● **Input for this task**
++++

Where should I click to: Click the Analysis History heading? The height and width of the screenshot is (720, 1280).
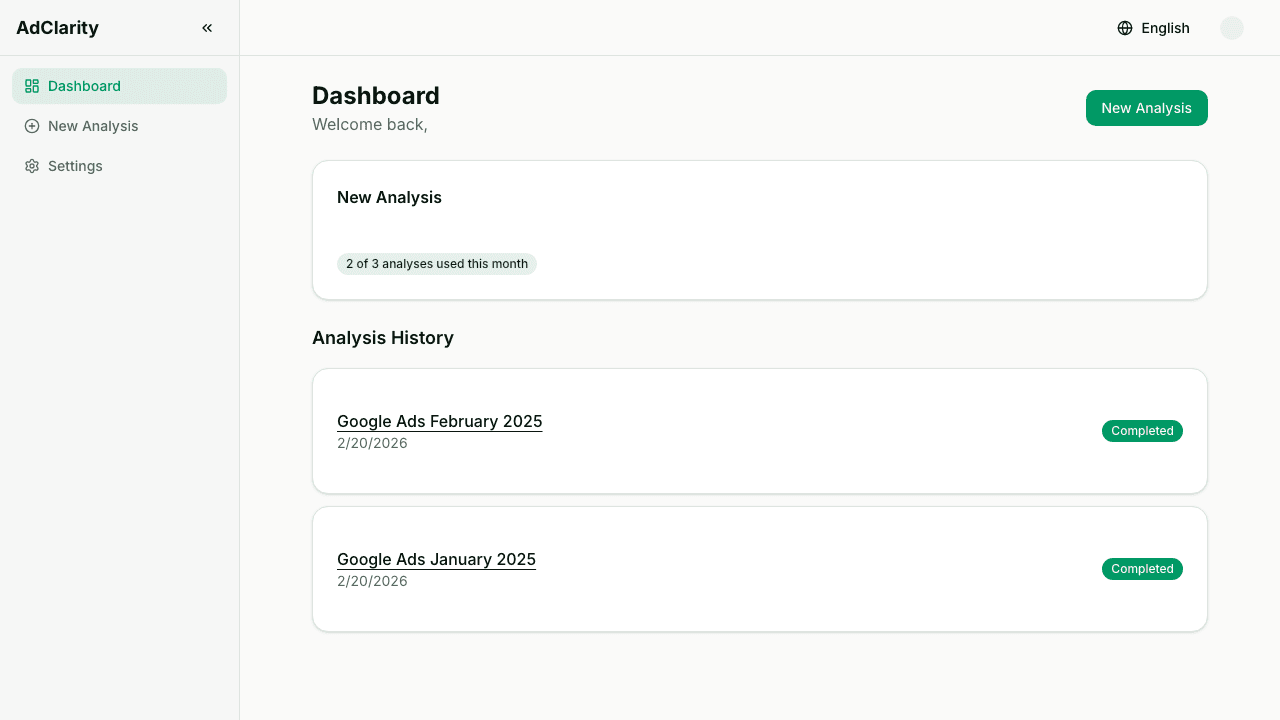(383, 338)
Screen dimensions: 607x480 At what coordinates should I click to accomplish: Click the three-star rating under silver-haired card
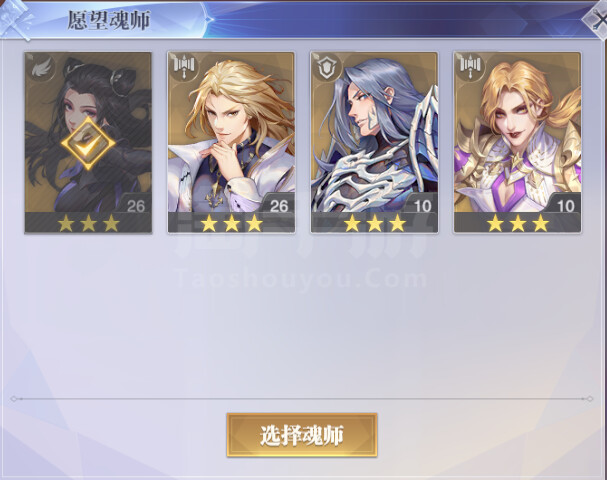point(374,223)
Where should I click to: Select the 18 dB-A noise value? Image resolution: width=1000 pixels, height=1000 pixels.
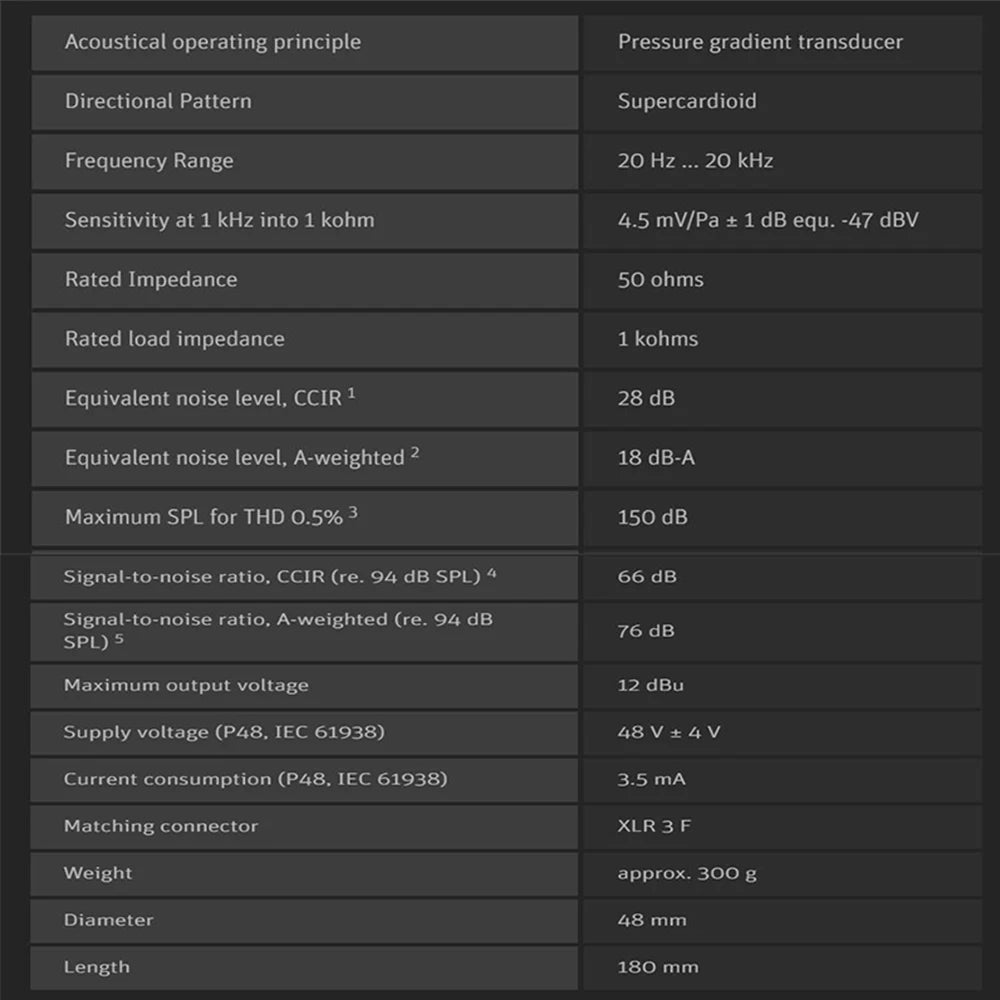click(656, 458)
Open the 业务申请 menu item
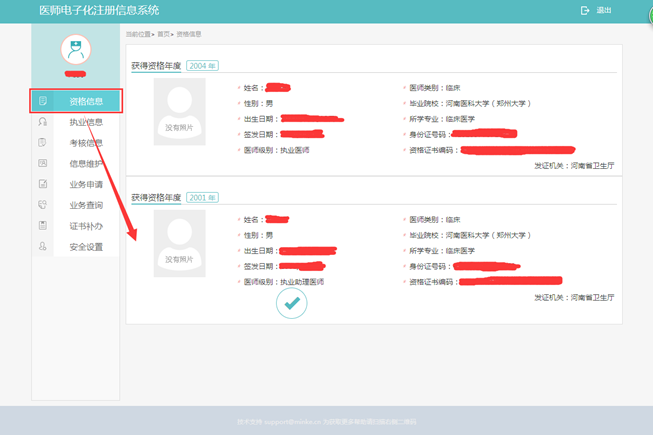Image resolution: width=653 pixels, height=435 pixels. pyautogui.click(x=86, y=184)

++++

● **What to work on**
Pictures stay out; everything else in the records above gets copied exactly.

● **Expected output**
Where should I click to: Click the Analysis History heading? The height and width of the screenshot is (720, 1280).
(383, 338)
Screen dimensions: 607x480 At what coordinates should I click to accomplish: Click the three-star rating under silver-haired card
point(374,223)
Where should I click to: Select the 18 dB-A noise value? Image resolution: width=1000 pixels, height=1000 pixels.
click(656, 458)
Open the 业务申请 menu item
Image resolution: width=653 pixels, height=435 pixels. pyautogui.click(x=86, y=184)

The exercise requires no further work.